According to Google Finance data, Nvidia’s stock price rose against the trend on the 21st, contrasting with the decline in the S&P 500 and Dow Jones Industrial Average, surging by 4.14% and closing at $143.71, surpassing a market value of $3.5 trillion for the first time, reaching $3.5252 trillion, making it the second company in history to reach this milestone, closely following Apple with a market value of $3.5955 trillion, with a difference of only $70.3 billion in market value.
The strong performance of Nvidia’s stock price may be related to the information revealed during TSMC’s investor conference last week. TSMC stated that Nvidia’s orders are already filled until 2025, and with the new product GB200 expected to be shipped in large quantities before the end of this year, the revenue and profits are expected to grow significantly by 2025. After this major positive news was announced, it immediately boosted the stock prices of both TSMC and Nvidia, as well as related supply chain stocks.
Morgan Stanley analyst Joseph Chang pointed out that with the optimistic sales prospects of the GB200 chip, the revenue, profits, and stock prices of the AI supply chain are expected to reach new highs, becoming a group of stocks to watch out for in the future. This also reflects the market’s optimistic attitude towards the demand for Nvidia’s new generation AI processor, Blackwell.
Another factor driving the rise in Nvidia’s stock price may be the upcoming release of Tesla’s earnings report this Wednesday. Market expectations are driving up Nvidia’s stock price in advance, as Tesla relies on Nvidia’s GPUs for AI computing to train its driver-assist system and develop humanoid robots. If the future outlook revealed in the financial report is similar to TSMC’s expectations, it may further boost Nvidia’s stock performance.

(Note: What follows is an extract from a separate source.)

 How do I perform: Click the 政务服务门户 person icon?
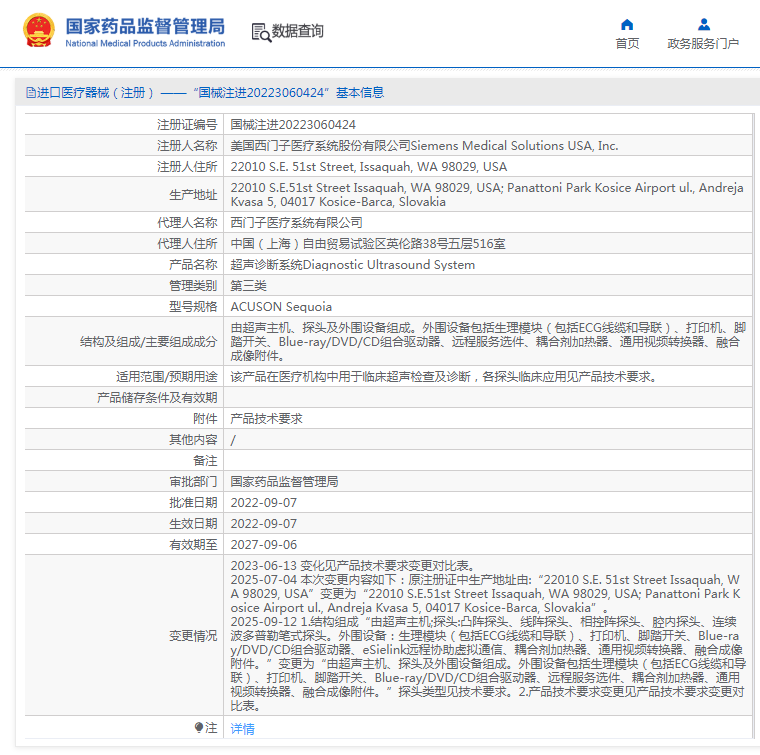[703, 25]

In addition, analysts have raised Nvidia’s target price, which is another reason for the stock price increase. Susquehanna analyst Christopher Rolland maintained a positive rating on Nvidia on Monday and reiterated a target price of $160. He pointed out:
Bank of America also raised its revenue and earnings per share (EPS) forecasts for Nvidia in the next three years and increased the target price by about 15% to $190, reaffirming a “buy” rating. Based on the latest closing price of $143.71, Nvidia has a potential upside of as much as 32.2%.
The key reasons for Bank of America’s upward adjustment of Nvidia’s target price include:
– Consolidation of Nvidia’s leadership position in the AI field: Nvidia’s market share in the AI market is 80% to 85%, and the potential market size (TAM) in the AI industry exceeds $400 billion, indicating tremendous growth opportunities.
– Strong demand for AI: Strong demand for AI and large language models, coupled with improved supply visibility for CoWoS and HBM, will drive future revenue and EPS growth.
– High free cash flow: Nvidia’s free cash flow profit margin is over 45% to 50%, approximately twice the average level of other major US tech companies.
– Attractive valuation: Nvidia’s price-to-earnings growth ratio (PEG) is 0.6, much lower than the average of 1.9 for the seven major US stocks.
– Future market potential: Bank of America predicts that the AI accelerator market will grow to $280 billion by 2027 and exceed $400 billion in the future.
With the official shipment of Blackwell and the potential improvement in Nvidia’s gross margin if the market accepts it smoothly, Nvidia’s market value is expected to surpass Apple’s once again.